# Task to carry out
Scan the entries below for the word "menu". Copy each line that has it.

# Provided information
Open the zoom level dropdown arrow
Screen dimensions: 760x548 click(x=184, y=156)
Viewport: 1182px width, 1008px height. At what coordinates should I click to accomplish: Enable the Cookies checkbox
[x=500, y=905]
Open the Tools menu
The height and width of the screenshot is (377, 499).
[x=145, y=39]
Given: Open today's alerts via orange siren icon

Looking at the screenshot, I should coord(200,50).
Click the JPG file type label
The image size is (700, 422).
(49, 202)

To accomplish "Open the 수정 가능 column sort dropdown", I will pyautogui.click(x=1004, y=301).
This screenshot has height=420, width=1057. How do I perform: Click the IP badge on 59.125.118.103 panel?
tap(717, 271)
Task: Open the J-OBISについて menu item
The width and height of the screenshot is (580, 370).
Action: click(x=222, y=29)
---
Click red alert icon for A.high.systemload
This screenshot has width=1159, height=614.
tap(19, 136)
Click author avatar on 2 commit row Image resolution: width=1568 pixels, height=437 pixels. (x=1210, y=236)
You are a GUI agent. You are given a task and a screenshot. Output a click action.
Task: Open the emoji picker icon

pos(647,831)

# Problem solution
Open the Tools menu
Task: Open the J-OBISについて menu item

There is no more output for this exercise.